NJ: How Closed Primaries Produce Terrible Partisanship

Shawn M GriffithsShawn M Griffiths
Published: 31 Oct, 2017
2 min read

The New Jersey primaries produced gubernatorial candidates that are speaking only to two ideological extremes. Politico reported Tuesday that in the 2017 governor's race in New Jersey, neither Democrat Phil Murphy nor Republican Lt. Governor Kim Guadagno appear to be reaching out to voters outside their party's base.

"Together, in one of the first statewide races of the Trump era, Democrat Phil Murphy and Republican Lt. Gov. Kim Guadagno are demolishing the conventional wisdom that centrists win in New Jersey. It could be a sign of what’s to come in 2018 as both parties increasingly forsake the middle in favor of energizing and turning out the farther reaches of the party base," Politico reports.

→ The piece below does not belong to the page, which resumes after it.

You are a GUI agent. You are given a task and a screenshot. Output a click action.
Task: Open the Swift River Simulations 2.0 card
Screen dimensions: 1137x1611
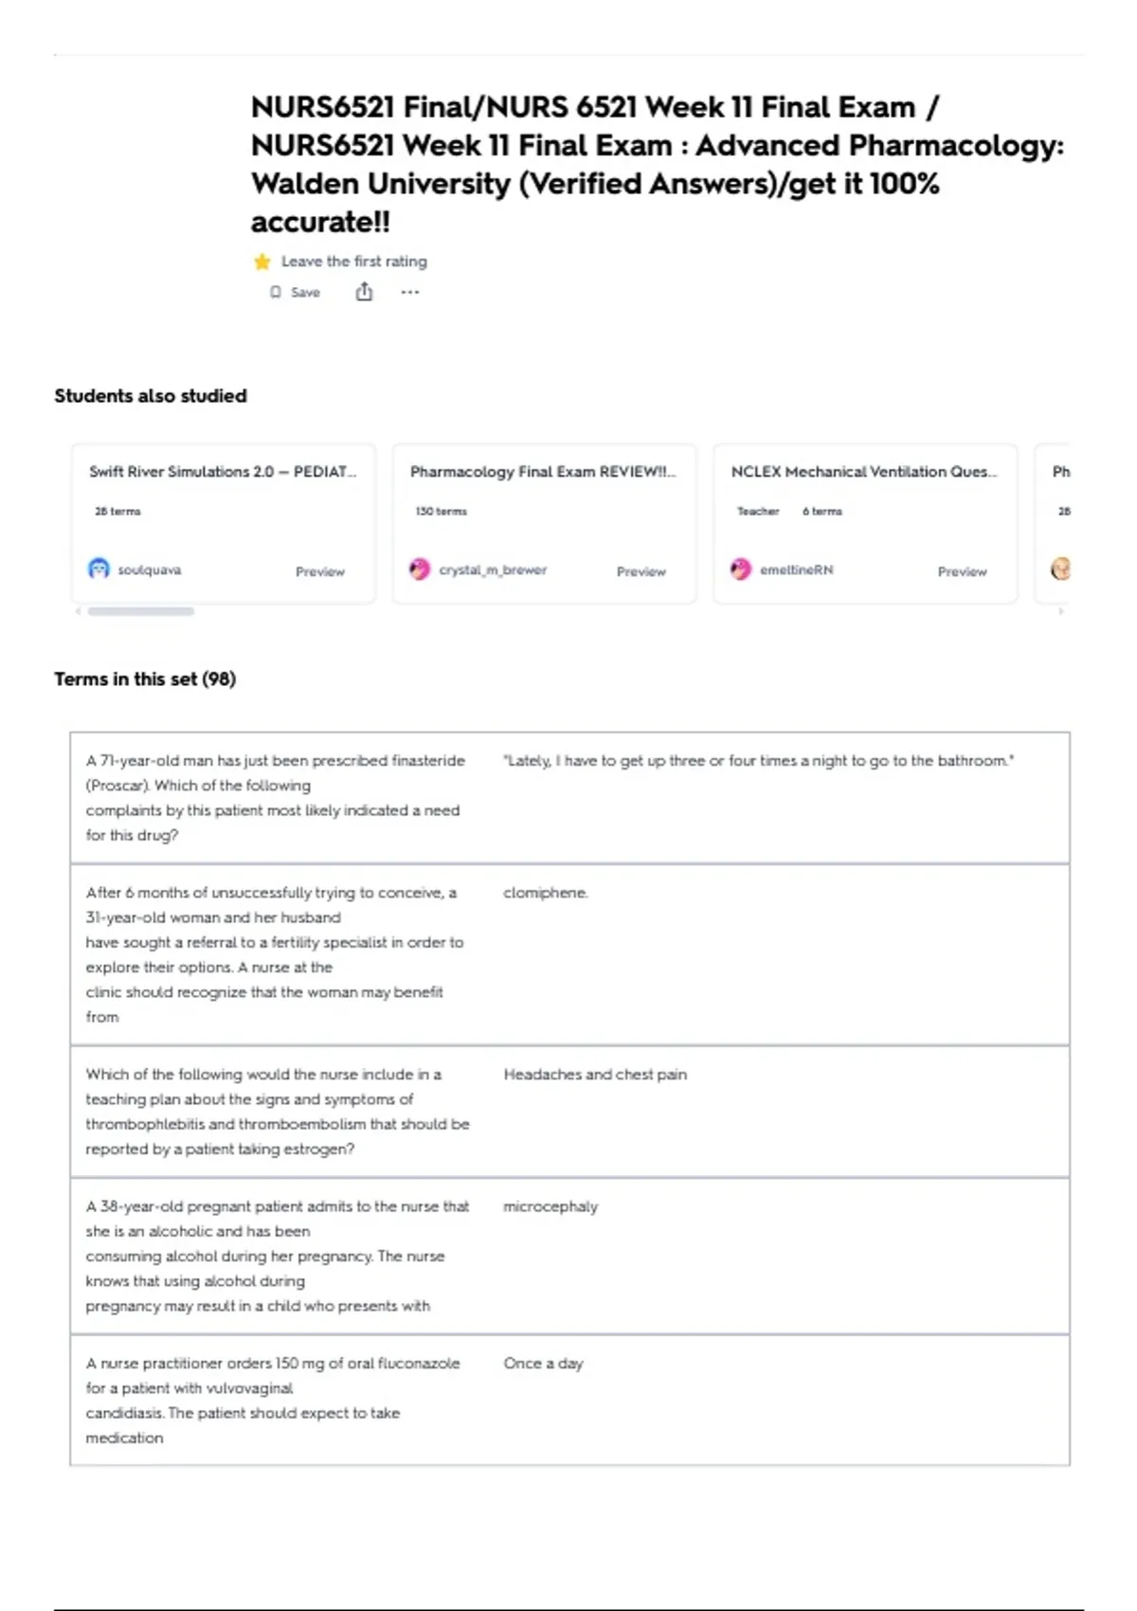[224, 523]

Both candidates were picked in a closed partisan primary system where voters must be registered with one of the two major parties to participate. Turnout for primary elections has been around or under 10 percent, which means it ends up being the most partisan of a party's base that decide who is on the November ballot.

So, is anyone really surprised that neither Murphy nor Guadagno are trying to reach out to more voters? The partisan election system gives the most power to members of the Republican and Democratic Parties -- an ever-shrinking minority of the voting population.

It's important to note that Guadagno defended this system against a lawsuit brought by a coalition of 7 individual plaintiffs and a group of nonpartisan organizations, led by the Independent Voter Project. She said that if "a voter who feels disenfranchised because of a regulation that conditions participation in primary elections on party membership ‘should simply join the party.’"

Check out all motions and court filings in the New Jersey lawsuit on the Independent Voter Project's website

New Jersey voters are forced to choose between joining "Team Red" or "Team Blue" in primary elections or not participating at all. And when candidates only have to appeal to the staunchest conservatives or staunch liberals in their base, those are the voters they are going to represent. Everyone else gets left out.